* [Stored items]:

--------------------------------------------------

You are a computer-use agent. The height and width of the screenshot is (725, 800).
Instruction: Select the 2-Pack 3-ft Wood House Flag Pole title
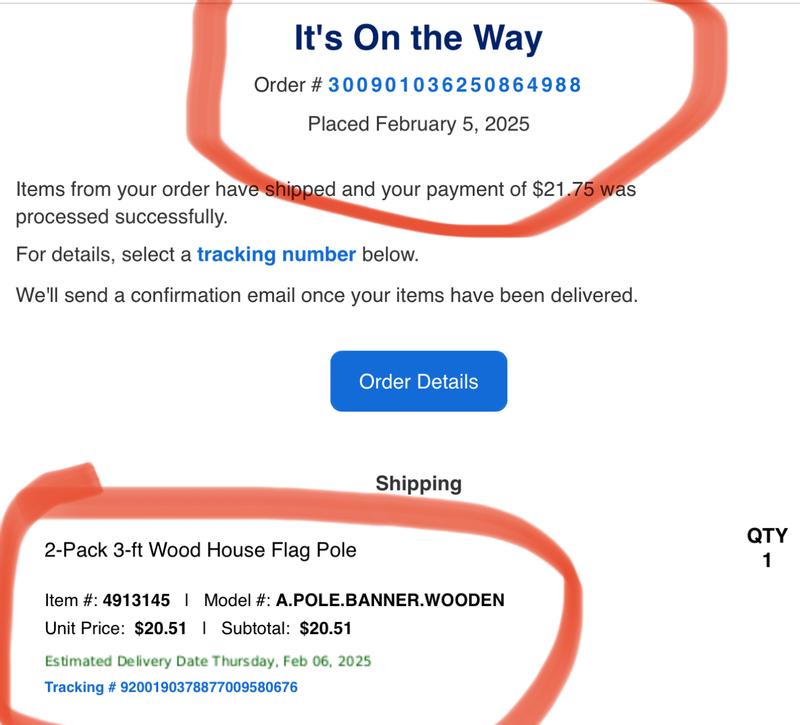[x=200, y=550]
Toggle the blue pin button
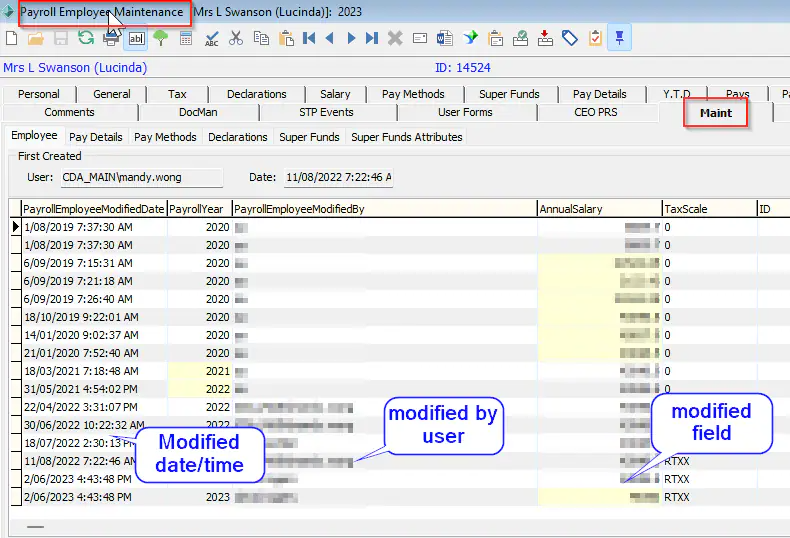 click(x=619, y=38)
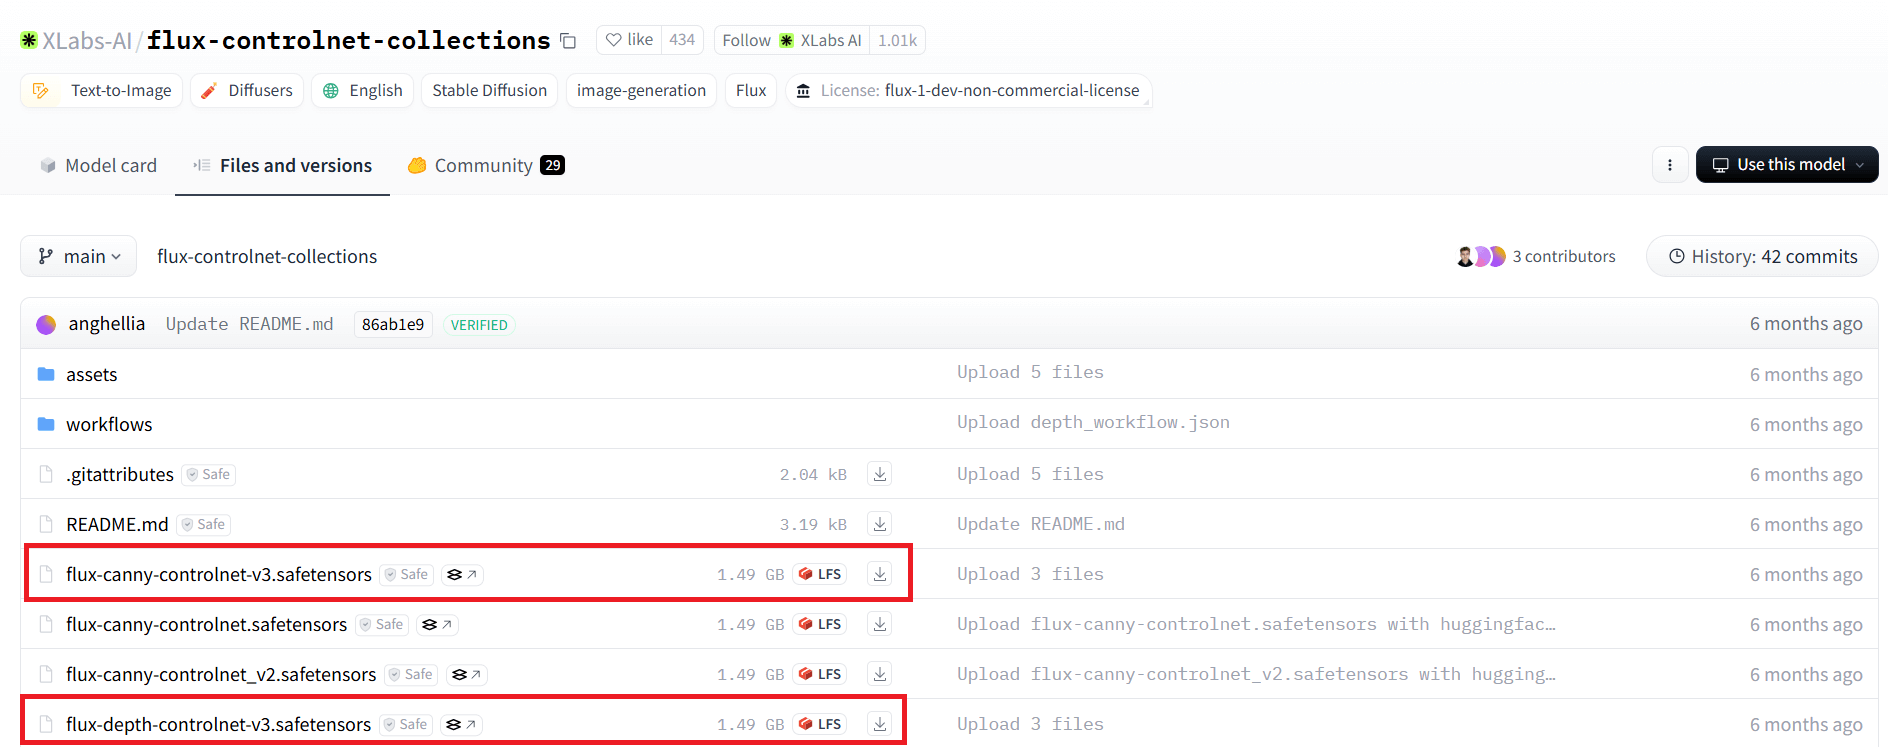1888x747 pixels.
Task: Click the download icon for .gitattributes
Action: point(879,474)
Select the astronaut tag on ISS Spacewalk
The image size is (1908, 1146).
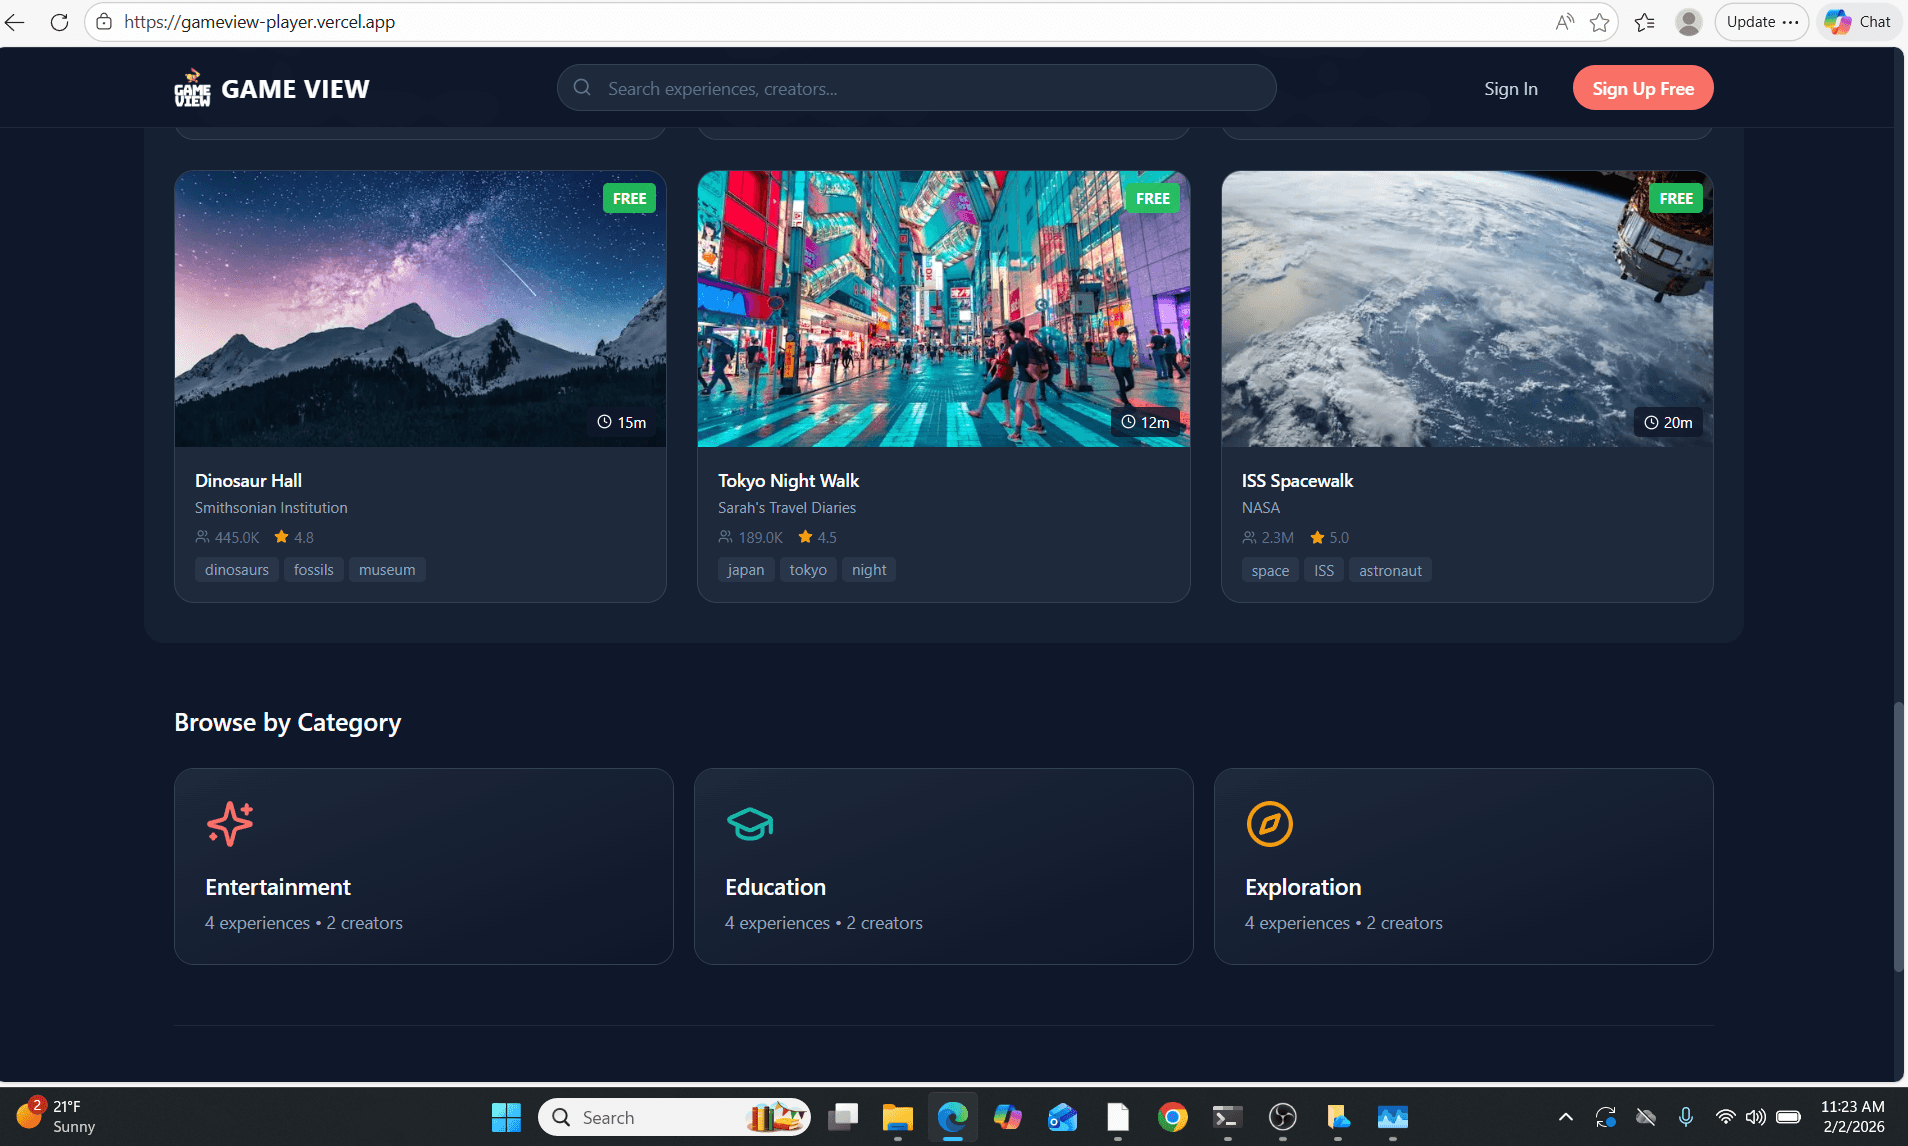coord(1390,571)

--------------------------------------------------

* [REQUIRED WORK]:
Restate all entries exactly; pictures stay out.

* [RESULT FOR THIS TASK]:
You are a computer-use agent. The height and width of the screenshot is (725, 800).
Instruction: Select the 2-Pack 3-ft Wood House Flag Pole title
[x=200, y=550]
Toggle the blue pin button
 click(x=619, y=38)
1888x747 pixels.
Task: Click the download icon for .gitattributes
Action: point(879,474)
Select the astronaut tag on ISS Spacewalk
The image size is (1908, 1146).
coord(1390,571)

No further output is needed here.